Strangely enough, as I mulled over the direction our digital existence is heading I came across this interesting interview with Google CEO Eric Schmidt yesterday, articulating his vision for a future where his company will simultaneously enact its duel mission statements of Do No Evil and Control the World.

In the interview Schmidt spoke of a vision for a fully connected, fully networked digital existence, one that would have every piece of technology—from one’s TV to refrigerator, from one’s car to one’s heating system—all interconnected…and all running Android of course.

While it comes as no surprise that Google envisions a future where its free open source mobile operating system has infiltrated every corner of the technology market, there have been many voices at this years CES preaching about the push towards technological integration and about the development of an all-encompassing mobile ecosystem.

It’s a future where the smartphone will transcend its role as simply a communications platform and become the portal to all other devices and appliances in one’s home. In turn, those devices and appliances will be linked together in a seamless integrated network, allowing users to access whatever information they want from anywhere in the house—or even abroad with added vehicle integration.

The value of such a fully integrated technological ecosystem is that it goes far beyond entertainment, enterprise business applications, or our need for information and instead extends to every facet of our lives…whether or not such integration will make our lives easier, however, remains to be seen.

There are downsides to this industry-wide push towards networked integration though, and unfortunately they usually come in the form of stagnant innovation. My point is that while Android-powered refrigerators are interesting they’re still just refrigerators and although wireless-enabled cars are cool they’re still just regular old cars. In this push for technological integration it’s doubtful that any new products will be created, simply old products rethought and redesigned.

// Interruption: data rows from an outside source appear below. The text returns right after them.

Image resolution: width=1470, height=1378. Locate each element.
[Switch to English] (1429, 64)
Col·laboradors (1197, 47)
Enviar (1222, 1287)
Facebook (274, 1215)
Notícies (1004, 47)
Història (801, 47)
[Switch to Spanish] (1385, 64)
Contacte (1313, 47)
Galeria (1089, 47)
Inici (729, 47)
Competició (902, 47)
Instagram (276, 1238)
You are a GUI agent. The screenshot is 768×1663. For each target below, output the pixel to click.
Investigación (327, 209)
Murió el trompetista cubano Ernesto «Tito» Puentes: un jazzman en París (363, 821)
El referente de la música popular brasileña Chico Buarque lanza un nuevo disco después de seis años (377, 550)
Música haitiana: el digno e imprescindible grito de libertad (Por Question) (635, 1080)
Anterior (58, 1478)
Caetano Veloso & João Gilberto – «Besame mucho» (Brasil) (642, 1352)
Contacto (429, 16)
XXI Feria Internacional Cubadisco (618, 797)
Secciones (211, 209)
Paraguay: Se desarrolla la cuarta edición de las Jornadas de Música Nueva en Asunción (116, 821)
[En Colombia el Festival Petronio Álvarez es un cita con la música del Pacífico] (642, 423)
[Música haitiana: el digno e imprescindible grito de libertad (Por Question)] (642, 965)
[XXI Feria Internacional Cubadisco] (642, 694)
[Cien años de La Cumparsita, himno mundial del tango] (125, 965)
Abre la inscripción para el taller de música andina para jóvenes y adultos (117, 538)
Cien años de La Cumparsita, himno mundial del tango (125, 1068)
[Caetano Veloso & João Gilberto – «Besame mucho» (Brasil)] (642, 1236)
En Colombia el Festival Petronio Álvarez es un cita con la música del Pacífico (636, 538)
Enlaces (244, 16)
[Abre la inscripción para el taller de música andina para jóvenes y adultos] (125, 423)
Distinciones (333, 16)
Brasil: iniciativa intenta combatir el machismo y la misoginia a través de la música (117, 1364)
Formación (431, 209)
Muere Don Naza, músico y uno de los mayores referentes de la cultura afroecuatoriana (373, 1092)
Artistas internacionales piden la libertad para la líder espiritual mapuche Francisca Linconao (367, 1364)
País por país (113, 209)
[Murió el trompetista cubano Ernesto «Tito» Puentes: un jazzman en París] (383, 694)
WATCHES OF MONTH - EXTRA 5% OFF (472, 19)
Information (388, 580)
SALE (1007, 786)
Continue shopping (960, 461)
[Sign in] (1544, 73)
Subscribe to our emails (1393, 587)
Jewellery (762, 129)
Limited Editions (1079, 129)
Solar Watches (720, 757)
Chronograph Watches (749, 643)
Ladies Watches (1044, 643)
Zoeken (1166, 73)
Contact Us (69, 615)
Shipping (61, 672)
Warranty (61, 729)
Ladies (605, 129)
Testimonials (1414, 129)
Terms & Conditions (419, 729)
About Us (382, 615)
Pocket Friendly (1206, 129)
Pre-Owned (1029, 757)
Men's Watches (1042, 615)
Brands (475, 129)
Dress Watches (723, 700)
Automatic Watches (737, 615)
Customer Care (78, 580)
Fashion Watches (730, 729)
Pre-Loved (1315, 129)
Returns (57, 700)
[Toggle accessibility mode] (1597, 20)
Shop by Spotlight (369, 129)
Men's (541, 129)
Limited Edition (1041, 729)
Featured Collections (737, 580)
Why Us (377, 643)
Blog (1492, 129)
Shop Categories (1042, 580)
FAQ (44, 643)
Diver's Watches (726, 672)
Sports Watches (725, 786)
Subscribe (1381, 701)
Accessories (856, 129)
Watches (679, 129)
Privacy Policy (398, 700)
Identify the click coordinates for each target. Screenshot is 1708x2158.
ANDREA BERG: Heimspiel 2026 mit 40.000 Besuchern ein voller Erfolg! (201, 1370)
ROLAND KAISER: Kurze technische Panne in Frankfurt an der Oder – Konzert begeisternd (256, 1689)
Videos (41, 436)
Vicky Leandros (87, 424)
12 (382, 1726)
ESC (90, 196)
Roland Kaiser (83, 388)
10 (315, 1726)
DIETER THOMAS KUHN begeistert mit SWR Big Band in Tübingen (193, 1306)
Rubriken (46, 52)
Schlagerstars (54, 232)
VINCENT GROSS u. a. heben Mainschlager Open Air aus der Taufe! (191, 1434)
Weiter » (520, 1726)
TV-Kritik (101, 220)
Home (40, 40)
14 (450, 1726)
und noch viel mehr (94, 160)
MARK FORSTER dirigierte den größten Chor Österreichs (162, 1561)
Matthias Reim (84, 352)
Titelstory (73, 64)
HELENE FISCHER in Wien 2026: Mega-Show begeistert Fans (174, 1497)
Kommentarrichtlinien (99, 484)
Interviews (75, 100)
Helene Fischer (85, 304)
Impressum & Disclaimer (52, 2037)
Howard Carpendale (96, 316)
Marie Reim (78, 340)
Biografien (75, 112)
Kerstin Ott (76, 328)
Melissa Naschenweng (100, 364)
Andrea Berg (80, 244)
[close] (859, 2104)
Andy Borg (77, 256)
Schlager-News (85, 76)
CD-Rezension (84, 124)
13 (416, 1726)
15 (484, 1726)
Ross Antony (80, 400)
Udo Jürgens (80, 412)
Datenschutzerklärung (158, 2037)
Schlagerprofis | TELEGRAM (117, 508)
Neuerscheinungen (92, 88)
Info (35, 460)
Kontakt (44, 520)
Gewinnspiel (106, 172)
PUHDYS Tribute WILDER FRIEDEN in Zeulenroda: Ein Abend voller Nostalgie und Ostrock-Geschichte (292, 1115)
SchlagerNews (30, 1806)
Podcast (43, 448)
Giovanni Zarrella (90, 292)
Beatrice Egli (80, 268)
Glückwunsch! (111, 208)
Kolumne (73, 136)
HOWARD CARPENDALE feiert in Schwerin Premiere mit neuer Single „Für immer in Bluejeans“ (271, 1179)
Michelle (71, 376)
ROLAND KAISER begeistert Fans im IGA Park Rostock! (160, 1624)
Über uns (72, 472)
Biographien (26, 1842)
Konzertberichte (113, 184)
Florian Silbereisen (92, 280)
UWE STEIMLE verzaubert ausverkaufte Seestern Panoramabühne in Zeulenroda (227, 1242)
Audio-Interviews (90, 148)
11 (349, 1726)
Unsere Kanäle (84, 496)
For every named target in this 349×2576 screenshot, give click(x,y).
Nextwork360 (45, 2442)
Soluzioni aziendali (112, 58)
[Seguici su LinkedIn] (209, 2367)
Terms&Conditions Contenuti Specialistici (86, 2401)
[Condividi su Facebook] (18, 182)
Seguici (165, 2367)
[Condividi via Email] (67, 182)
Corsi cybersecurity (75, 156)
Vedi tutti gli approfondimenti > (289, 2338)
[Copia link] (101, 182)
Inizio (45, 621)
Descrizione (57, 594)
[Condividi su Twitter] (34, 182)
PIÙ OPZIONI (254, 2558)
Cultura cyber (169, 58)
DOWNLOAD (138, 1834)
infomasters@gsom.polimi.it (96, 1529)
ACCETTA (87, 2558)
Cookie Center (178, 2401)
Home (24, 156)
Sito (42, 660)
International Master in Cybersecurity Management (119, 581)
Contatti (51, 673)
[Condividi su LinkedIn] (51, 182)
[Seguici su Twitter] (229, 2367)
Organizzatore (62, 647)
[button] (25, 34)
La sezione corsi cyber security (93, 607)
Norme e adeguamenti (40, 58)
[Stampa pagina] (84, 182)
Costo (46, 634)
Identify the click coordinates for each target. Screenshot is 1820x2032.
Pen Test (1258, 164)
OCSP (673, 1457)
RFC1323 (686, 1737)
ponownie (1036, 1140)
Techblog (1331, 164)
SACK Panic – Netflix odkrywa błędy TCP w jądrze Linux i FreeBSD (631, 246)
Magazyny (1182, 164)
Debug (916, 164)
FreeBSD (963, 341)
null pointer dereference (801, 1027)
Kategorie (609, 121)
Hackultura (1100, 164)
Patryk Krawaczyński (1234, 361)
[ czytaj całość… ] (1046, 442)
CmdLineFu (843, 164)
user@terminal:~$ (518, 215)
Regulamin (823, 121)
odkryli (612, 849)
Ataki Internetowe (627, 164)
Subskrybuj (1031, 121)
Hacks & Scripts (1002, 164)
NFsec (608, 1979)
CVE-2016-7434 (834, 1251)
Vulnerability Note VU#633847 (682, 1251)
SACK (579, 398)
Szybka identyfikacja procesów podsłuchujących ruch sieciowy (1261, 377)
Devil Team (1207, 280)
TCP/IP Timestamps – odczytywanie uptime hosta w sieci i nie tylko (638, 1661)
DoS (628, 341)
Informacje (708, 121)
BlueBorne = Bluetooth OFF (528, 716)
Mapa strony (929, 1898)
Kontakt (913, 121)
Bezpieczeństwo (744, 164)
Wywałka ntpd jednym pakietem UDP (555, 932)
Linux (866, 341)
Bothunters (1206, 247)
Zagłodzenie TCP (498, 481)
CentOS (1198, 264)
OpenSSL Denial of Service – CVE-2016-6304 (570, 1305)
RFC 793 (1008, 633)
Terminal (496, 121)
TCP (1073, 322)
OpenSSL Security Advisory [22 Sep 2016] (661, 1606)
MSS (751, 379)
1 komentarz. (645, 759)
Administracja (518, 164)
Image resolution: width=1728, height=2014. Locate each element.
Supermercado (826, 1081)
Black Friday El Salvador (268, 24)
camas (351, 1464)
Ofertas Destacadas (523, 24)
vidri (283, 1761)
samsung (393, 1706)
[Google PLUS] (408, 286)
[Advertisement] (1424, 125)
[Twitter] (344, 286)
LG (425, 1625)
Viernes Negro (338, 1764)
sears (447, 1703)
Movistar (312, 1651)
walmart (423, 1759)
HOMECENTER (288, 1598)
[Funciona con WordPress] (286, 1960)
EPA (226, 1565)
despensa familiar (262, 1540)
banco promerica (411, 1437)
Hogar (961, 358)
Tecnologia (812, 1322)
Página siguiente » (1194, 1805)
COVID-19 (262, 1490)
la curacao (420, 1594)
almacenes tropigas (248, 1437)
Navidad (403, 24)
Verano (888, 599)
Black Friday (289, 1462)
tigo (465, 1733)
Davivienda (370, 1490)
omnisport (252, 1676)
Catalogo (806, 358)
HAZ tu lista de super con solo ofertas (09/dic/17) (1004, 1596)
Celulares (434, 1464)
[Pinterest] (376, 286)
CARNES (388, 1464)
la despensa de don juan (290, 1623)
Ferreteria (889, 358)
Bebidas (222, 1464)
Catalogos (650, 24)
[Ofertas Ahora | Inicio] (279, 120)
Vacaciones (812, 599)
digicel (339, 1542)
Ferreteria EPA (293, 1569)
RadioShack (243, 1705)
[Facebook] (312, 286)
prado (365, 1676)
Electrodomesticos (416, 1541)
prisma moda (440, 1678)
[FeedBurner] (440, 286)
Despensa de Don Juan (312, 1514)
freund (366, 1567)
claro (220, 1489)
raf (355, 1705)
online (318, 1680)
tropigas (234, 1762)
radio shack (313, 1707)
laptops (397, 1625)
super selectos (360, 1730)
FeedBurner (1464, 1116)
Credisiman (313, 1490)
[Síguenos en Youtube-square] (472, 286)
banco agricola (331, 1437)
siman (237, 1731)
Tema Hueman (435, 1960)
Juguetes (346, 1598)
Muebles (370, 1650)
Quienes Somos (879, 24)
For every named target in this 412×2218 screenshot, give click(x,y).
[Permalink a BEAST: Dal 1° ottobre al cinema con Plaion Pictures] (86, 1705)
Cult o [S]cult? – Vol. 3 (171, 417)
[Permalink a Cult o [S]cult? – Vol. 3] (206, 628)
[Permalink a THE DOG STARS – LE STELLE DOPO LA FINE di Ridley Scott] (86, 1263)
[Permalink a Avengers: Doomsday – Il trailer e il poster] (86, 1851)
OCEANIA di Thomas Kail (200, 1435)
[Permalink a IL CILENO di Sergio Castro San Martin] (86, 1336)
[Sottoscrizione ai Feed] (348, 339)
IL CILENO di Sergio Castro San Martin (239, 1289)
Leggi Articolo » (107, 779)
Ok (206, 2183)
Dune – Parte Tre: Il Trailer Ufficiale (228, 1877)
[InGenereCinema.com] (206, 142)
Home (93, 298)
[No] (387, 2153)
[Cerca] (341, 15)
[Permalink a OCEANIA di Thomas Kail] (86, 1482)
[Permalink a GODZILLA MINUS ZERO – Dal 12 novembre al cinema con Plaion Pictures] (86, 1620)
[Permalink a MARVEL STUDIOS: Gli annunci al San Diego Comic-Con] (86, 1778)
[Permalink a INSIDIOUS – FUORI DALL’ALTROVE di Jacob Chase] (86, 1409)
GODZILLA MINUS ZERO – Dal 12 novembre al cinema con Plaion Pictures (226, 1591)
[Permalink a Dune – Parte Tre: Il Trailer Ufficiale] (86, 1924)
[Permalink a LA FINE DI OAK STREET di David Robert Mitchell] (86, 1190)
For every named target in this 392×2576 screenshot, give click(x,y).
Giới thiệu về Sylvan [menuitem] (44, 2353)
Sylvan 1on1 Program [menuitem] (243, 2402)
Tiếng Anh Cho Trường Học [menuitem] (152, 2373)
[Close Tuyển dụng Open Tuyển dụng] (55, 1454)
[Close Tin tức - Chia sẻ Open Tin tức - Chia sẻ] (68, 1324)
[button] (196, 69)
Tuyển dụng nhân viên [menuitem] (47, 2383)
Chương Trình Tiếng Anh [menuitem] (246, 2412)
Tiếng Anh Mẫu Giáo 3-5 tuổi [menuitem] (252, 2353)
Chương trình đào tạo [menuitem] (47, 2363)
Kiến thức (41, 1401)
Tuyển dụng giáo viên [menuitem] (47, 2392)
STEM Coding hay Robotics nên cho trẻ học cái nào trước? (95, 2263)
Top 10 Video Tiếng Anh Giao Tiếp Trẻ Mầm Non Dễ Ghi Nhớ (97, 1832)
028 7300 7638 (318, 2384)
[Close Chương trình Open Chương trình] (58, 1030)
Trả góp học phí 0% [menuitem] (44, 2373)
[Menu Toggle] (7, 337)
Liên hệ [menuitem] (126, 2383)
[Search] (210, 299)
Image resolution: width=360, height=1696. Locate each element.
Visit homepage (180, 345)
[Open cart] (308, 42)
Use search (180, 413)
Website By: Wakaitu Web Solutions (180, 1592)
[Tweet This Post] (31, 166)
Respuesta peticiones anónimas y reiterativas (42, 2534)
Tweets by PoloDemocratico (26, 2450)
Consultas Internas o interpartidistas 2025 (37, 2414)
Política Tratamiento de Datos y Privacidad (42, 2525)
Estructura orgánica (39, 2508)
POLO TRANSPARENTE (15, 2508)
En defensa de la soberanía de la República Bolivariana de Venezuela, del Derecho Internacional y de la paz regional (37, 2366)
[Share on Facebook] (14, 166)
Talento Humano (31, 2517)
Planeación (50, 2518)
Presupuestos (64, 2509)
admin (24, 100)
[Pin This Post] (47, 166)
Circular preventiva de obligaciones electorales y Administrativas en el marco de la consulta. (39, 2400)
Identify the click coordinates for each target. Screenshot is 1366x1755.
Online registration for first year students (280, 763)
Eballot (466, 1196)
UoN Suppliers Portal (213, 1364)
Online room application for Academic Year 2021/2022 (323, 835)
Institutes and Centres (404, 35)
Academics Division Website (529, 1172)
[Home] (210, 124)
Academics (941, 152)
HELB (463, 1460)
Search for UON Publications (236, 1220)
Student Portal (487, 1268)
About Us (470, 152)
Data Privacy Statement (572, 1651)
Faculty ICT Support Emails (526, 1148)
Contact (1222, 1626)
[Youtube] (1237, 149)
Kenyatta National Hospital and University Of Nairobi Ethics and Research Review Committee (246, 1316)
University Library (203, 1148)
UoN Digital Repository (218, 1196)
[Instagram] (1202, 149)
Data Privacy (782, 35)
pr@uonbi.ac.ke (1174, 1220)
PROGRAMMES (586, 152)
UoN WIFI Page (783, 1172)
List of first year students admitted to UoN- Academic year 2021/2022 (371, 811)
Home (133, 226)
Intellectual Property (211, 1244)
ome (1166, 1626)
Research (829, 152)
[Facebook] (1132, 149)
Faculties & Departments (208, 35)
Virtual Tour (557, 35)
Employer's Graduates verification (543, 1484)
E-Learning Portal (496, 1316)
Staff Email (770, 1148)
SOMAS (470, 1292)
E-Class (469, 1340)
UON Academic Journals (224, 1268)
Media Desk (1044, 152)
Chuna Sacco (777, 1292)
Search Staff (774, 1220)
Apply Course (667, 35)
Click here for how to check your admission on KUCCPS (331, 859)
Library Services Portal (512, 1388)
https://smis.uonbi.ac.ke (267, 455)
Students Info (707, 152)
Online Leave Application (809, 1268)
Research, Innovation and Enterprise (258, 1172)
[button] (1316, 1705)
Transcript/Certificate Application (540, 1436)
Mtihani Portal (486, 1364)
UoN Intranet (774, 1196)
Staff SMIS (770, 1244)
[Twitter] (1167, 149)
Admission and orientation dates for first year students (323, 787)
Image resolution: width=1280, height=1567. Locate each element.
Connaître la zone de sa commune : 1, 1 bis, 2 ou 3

Now don’t get me wrong, there’s great value to taking what we have and redesigning it to make it more technologically advanced, but it still seems to me that such a focus means that we’ve reached a plateau in our technological development, a place where instead of creating new products—weren’t we supposed to have the flying car by now?—we simply look for ways to better combine our old ones.

In the end I have to admit that while I’m excited to see where increased technological integration takes us, I’m a little uneasy about a future where Android controls my personal technological ecosystem, as it all seems to have a disturbing Terminator-esque dystopian feel to it, particularly given the fact that such integration will offer Google the perfect chance for some focused advertising.